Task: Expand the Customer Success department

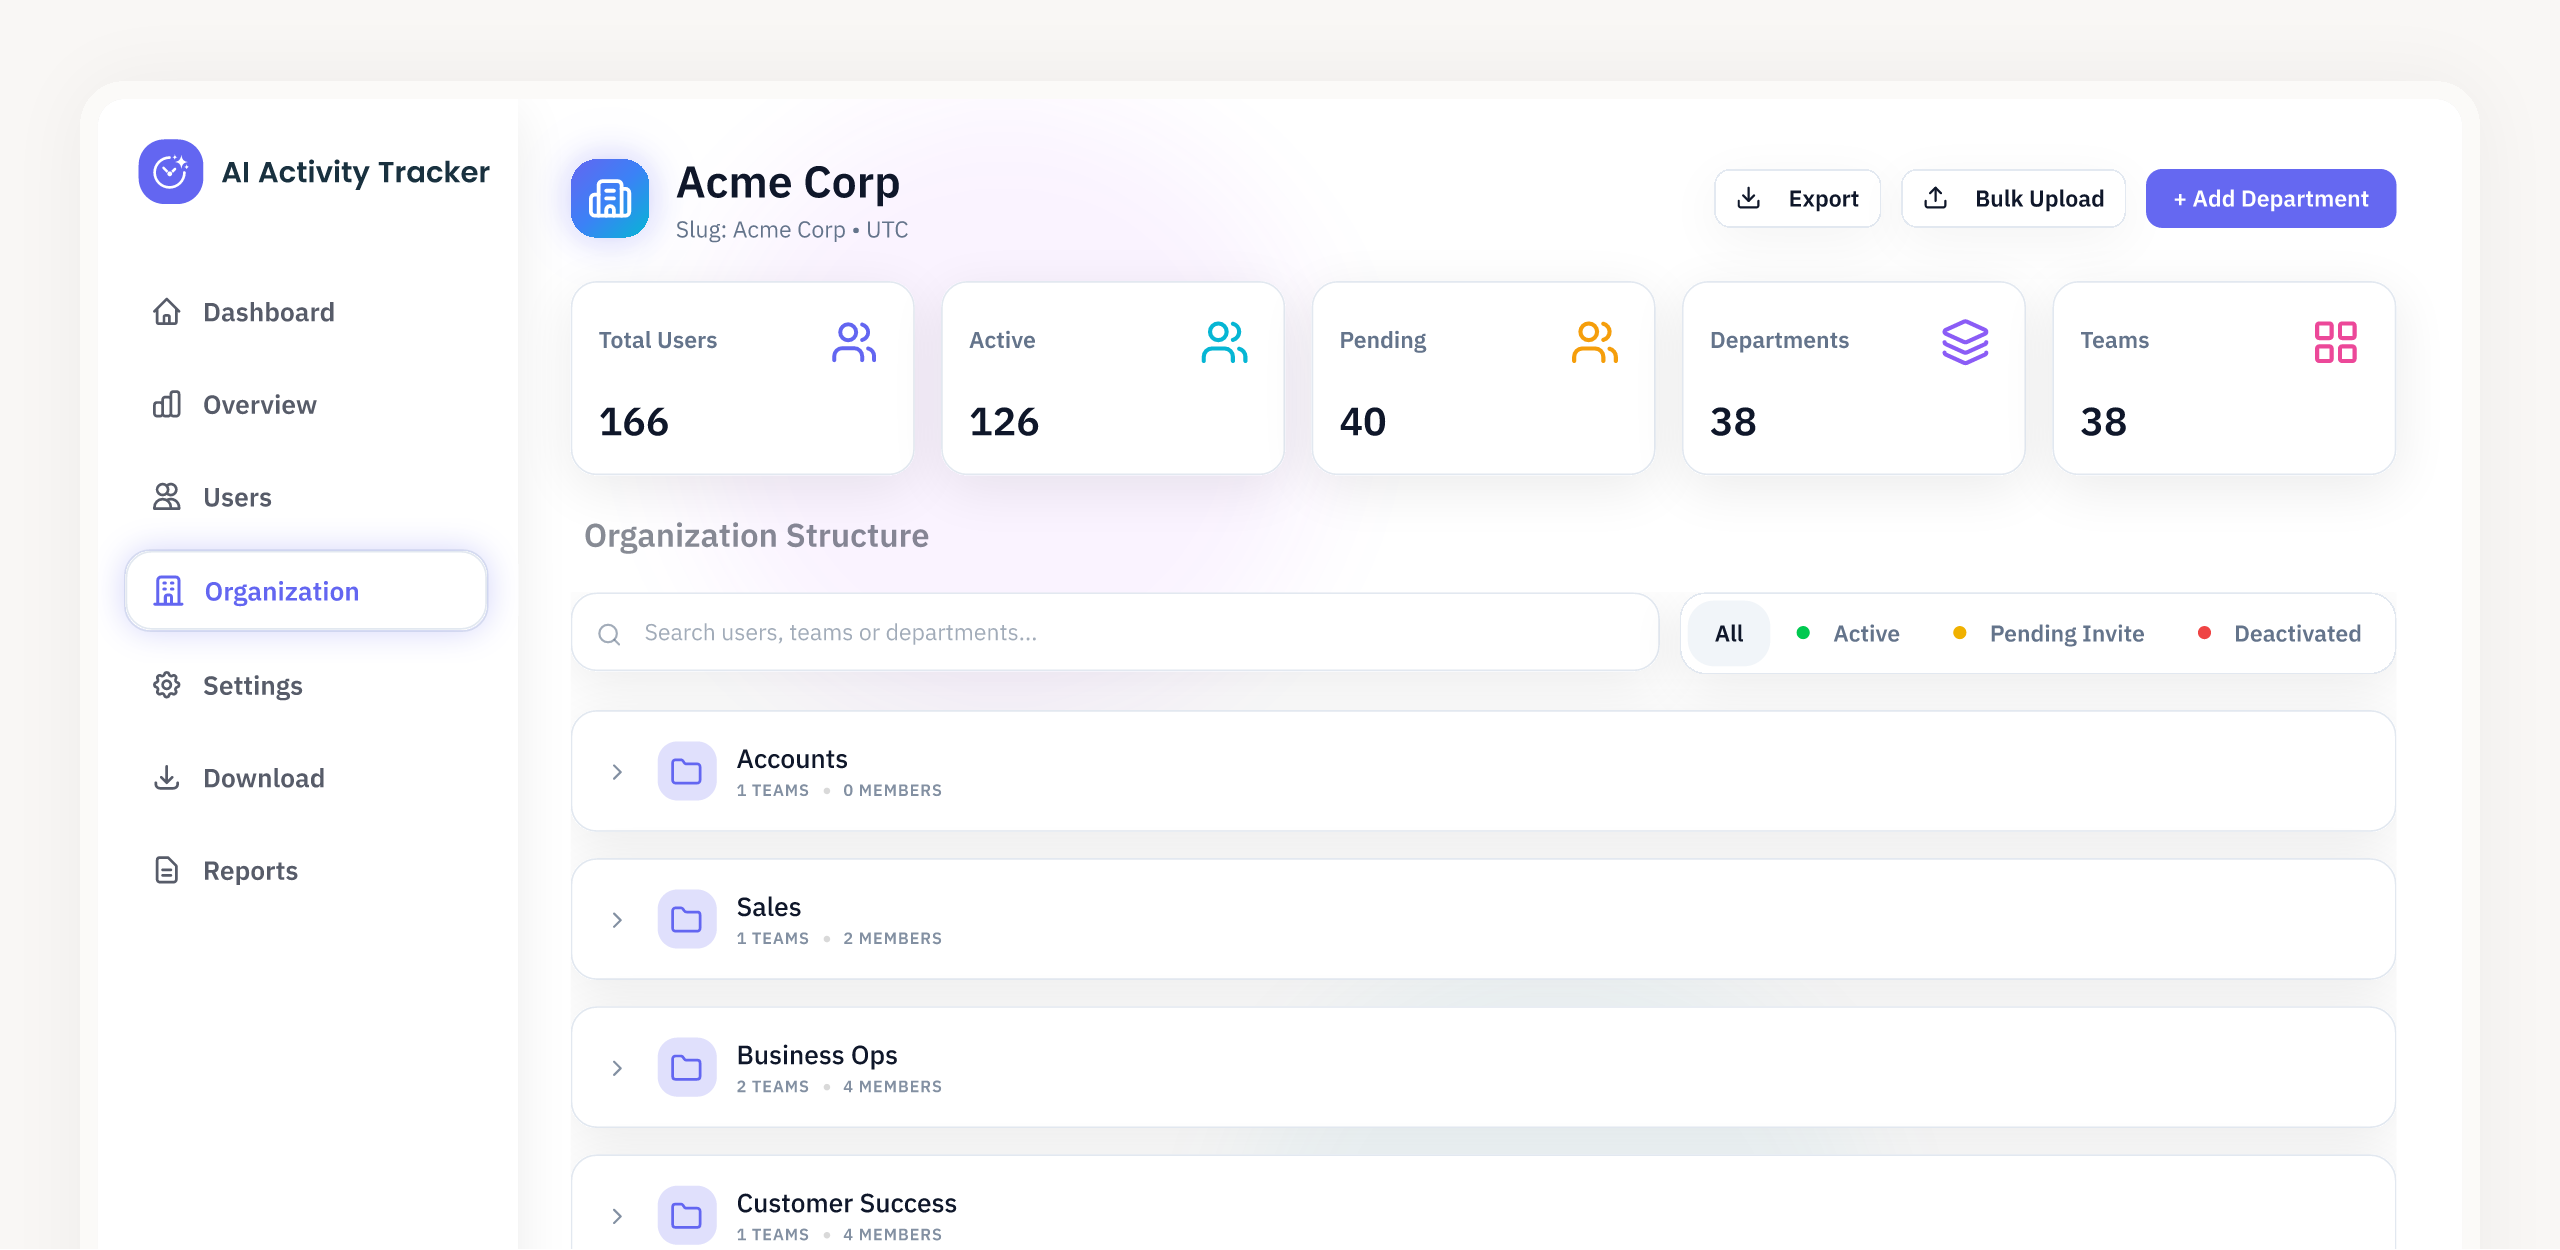Action: (x=616, y=1215)
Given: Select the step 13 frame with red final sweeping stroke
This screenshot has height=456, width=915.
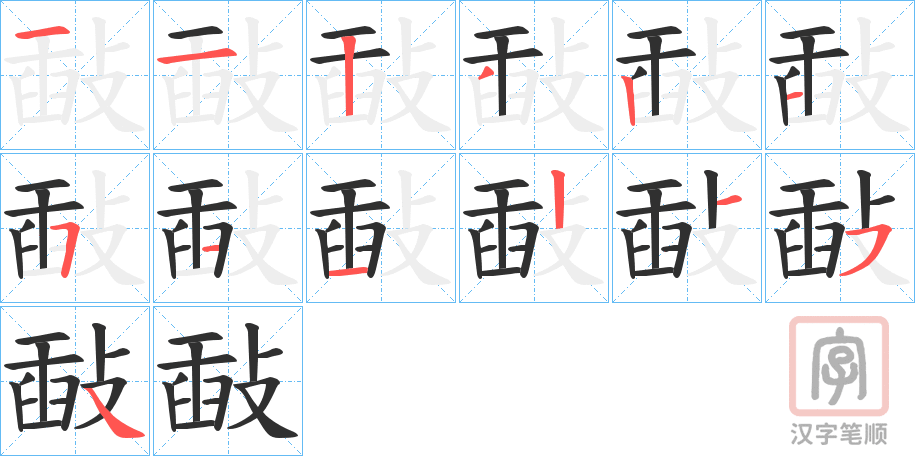Looking at the screenshot, I should (x=75, y=381).
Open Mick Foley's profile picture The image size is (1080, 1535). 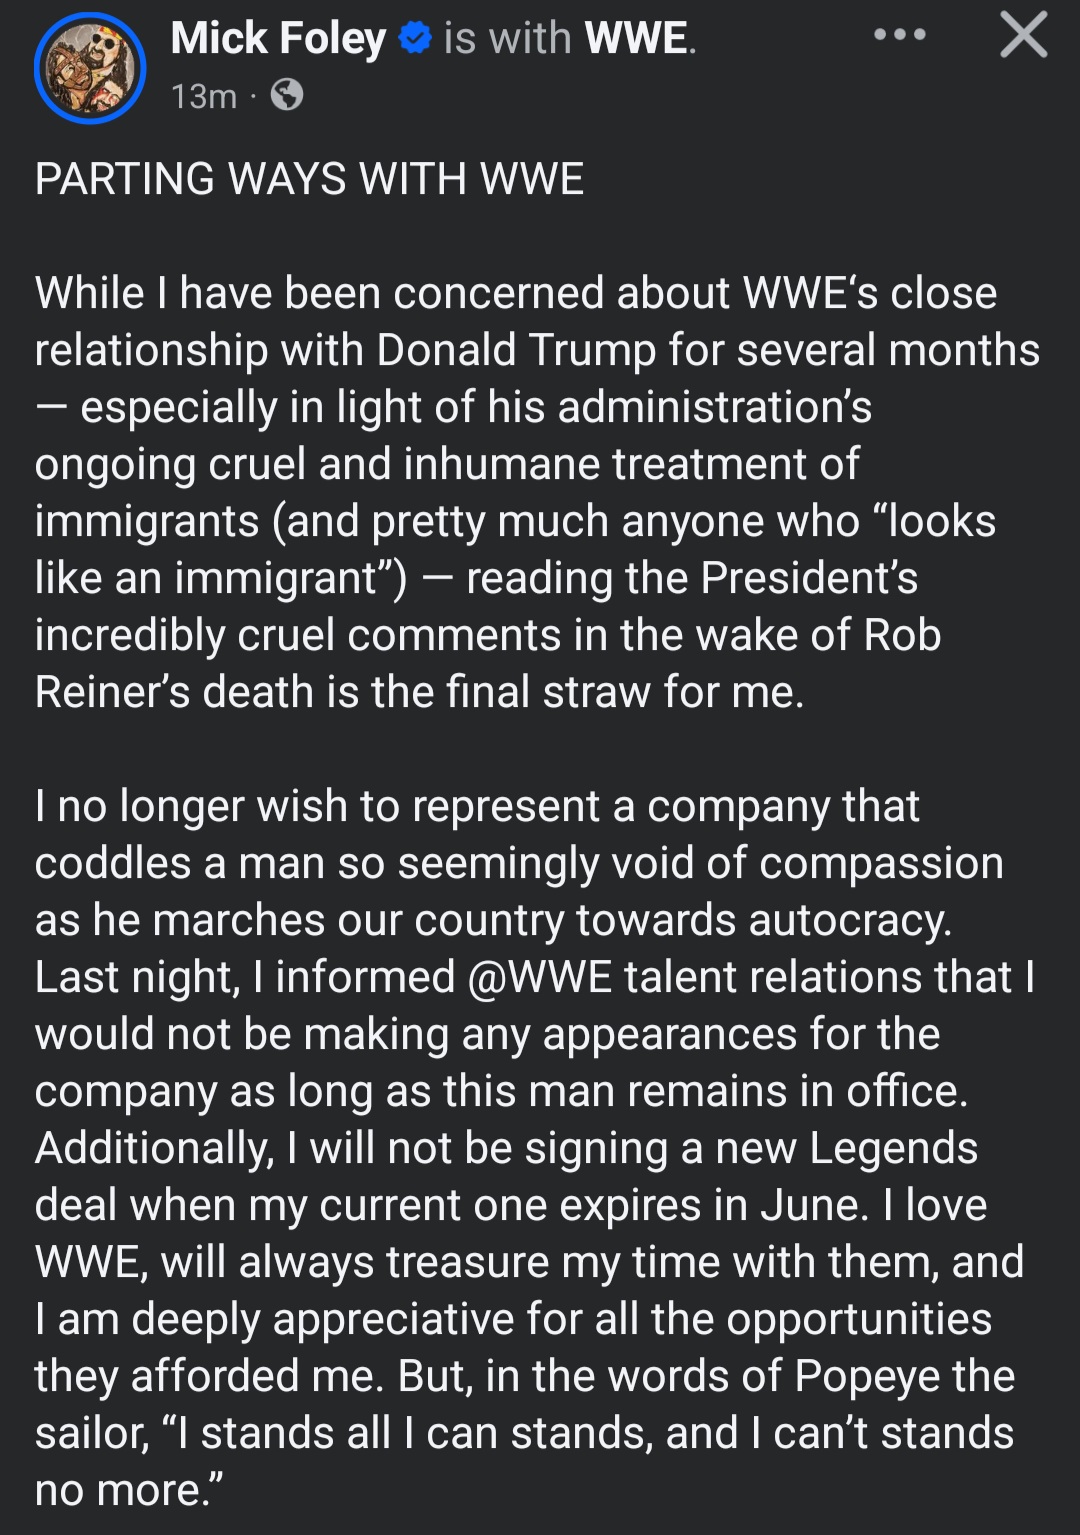click(90, 68)
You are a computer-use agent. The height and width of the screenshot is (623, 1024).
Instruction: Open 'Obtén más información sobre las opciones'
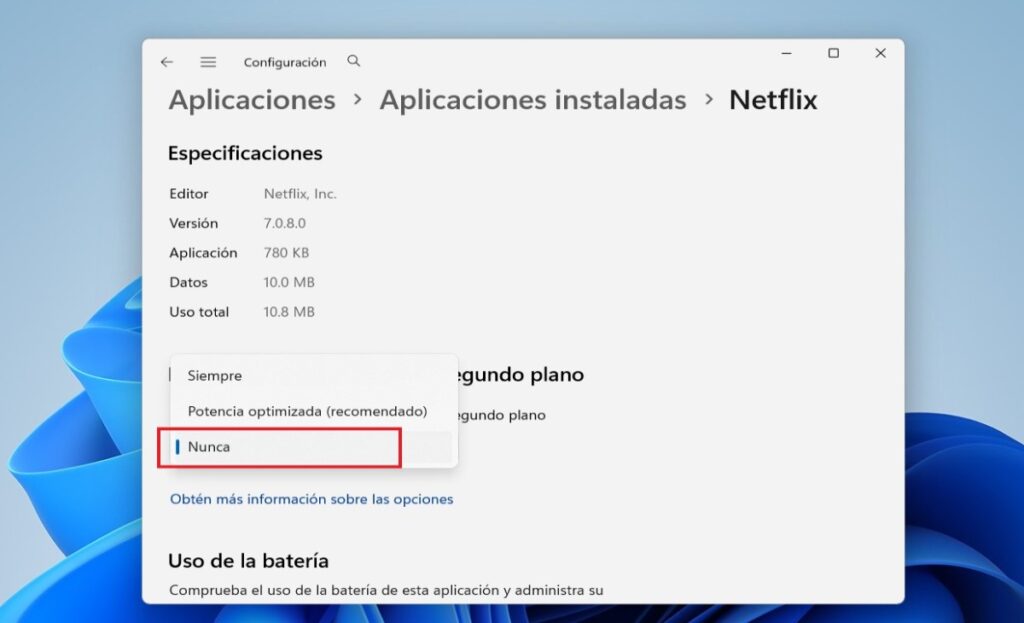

• • • •

» What you have to do: Pick out each line of the material that contains the string "width" with the same capitalization, and copy those lines.

» Task output:
This screenshot has height=456, width=915.
You are a computer-use agent. The height and width of the screenshot is (623, 1024).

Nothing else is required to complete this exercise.